My Basic (Python) Data Science Setup

Andrew Bolster

Senior R&D Manager (Data Science) at Synopsys Software Integrity Group and Treasurer @ Bsides Belfast and NI OpenGovernment Network

After last weeks return to posting, I thought it was time to do something vaguely useful (and actually talk about it) so I’m tidying up a few meetup sessions I’ve presented at into a series of Basic Data Science (with Python) posts. This is the first one and covers my Python environment, the Jupyter notebook environments I use for analysis, and some on the Plot.ly graphs and RISE / Reveal.js methods I use to turn those notebooks into presentations.

This section will be “Light” on the data science, maths, politics and everything else outside of the setup of this wee environment.

Assumptions

  • Basic Linux/OSX familiarity (This setup was tested on Ubuntu Server 17.04, YMMV)
  • Basic Programming familiarity in a hybrid language like Python, R, Bash, Go, Rust, Julia, Node.JS, Matlab, etc.
  • That when I use the phrases “High Performance”,”Large”,”Big”,”Parallel”, etc, this is in the context of a single, small, machine processing small amounts of interesting derived data. Yes, we can go big, but for now lets start up small…

TL;DR

  • Download Anaconda Python 3.X
    • wget https://repo.continuum.io/archive/Anaconda3-4.4.0-Linux-x86_64.sh -O anaconda.sh
    • chmod +x anaconda.sh
    • ./anaconda.sh
  • [OPTIONAL] Set up a conda environment to play in;
    • conda create -n datasci
    • source activate datasci
  • conda config --add channels conda-forge
  • conda install numpy scipy pandas nb_conda
  • conda install jupyter_nbextensions_configurator nbpresent nbbrowserpdf plotly seaborn
  • pip install cufflinks
  • conda install -c damianavila82 rise
  • jupyter notebook --ip=0.0.0.0

Python

If you’re using something else to do Data Science, good for you, but in terms of flexibility, developer/analyst velocity and portability, Python is hard to beat.
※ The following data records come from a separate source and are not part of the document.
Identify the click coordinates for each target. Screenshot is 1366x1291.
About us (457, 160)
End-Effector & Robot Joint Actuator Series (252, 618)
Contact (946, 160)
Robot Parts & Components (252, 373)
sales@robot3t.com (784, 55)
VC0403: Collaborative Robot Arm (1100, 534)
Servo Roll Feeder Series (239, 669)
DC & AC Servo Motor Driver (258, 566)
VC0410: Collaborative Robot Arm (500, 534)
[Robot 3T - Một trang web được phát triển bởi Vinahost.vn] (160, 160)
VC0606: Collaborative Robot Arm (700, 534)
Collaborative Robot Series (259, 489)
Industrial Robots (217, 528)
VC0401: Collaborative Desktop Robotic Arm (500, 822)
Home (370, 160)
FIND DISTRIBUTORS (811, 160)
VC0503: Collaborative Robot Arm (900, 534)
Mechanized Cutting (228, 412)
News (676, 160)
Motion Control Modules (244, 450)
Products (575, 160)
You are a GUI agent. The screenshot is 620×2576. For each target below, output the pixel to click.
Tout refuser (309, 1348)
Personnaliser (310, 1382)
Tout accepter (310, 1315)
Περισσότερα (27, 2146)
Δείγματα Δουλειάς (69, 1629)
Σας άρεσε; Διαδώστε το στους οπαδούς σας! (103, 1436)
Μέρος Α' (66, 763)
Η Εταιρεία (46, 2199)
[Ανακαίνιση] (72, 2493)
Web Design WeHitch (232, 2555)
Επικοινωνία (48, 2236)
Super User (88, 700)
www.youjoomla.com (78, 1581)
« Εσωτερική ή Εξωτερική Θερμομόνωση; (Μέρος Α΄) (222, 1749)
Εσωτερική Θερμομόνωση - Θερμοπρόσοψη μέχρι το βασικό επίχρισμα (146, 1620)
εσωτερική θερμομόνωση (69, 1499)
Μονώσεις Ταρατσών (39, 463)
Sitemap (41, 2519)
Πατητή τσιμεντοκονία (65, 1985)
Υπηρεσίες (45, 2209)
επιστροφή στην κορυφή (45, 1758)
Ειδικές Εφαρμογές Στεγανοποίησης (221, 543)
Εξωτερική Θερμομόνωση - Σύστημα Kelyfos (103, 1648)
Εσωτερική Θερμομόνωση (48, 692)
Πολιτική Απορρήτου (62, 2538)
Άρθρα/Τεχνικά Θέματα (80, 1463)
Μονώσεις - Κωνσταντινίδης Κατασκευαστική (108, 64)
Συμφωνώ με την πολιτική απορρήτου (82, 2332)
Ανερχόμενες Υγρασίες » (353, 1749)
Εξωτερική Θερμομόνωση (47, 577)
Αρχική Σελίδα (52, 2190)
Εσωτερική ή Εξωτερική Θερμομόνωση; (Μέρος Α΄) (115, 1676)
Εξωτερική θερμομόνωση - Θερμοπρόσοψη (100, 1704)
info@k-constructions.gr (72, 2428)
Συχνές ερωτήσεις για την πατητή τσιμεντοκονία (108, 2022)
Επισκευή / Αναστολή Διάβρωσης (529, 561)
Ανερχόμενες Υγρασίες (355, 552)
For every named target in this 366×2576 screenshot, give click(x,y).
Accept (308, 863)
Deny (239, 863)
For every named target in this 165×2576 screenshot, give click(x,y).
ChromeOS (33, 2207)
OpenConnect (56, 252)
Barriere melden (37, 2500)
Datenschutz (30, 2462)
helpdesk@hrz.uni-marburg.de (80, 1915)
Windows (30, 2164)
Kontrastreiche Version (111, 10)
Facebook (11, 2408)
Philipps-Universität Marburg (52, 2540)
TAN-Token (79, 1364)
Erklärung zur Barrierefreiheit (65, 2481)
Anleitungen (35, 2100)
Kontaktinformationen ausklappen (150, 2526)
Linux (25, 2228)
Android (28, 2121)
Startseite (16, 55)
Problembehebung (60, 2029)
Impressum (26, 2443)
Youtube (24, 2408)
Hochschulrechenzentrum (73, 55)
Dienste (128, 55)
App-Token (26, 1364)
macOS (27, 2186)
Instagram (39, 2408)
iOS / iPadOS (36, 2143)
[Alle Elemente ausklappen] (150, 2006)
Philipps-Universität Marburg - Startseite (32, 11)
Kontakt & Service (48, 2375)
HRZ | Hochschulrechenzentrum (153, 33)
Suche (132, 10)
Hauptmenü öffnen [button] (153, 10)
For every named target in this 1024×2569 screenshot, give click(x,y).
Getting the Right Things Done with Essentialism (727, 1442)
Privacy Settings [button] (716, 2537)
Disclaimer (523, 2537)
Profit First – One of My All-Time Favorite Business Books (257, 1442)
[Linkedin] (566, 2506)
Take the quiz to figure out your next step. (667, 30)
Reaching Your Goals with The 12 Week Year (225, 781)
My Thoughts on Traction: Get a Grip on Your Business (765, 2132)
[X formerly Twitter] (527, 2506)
R still has Python beat in some of the depths of it’s Statistics expertise, but IMO Python gets you 99% of the way there.

My environment of choice uses the Anaconda distribution. Its largely pre-built and optimised modules, communuity maintained channels, and environment maintence capabilites make it hard to beat for exploratory analysis / proof of concept without the overheads of containerization, the pain of virtualenvs or the mess that comes from sudo pip install

I’ll skip past the installation instructions since Anaconda’s installation guides are pretty spot on, and we’ll swing on to some tasty packages.

NOTE in most cases, when the Anaconda installer asks “Do you wish the installer to prepend the Anaconda3 install location to PATH…?”, unless you craft your own dotfiles, it’s a good idea to “yes” this

If you want to keep all your datascience environments tidy, or you just want to minimise cross-bloat, conda makes environment creation and management extremely easy

conda create -n datasci
source activate datasci

This way, you’re not mundging over the base python installation, and best of all, everything lives in userland so this is great for shared machines where you don’t have sudo access.

Once the base distribution is installed, it’s also worthwhile adding in the conda-forge channel, which gives you access to community built and tested versions of most major Python packages (and can be more up to date than Anaconda’s pre-built versions)

conda config --add channels conda-forge

Numpy and Pandas and Scipy, oh, my!

There are a few fundamental challenges in Data Science that can be loosely grouped as:

  • Extraction, Collection and Structured Storage of Mixed Value/Format Data
  • Slicing, Dicing Grouping and Applying
  • Extraction of Meaning/Context

The first two of these are made massively more comfortable with the addition of 3 (large) Python packages; numpy,scipy and pandas.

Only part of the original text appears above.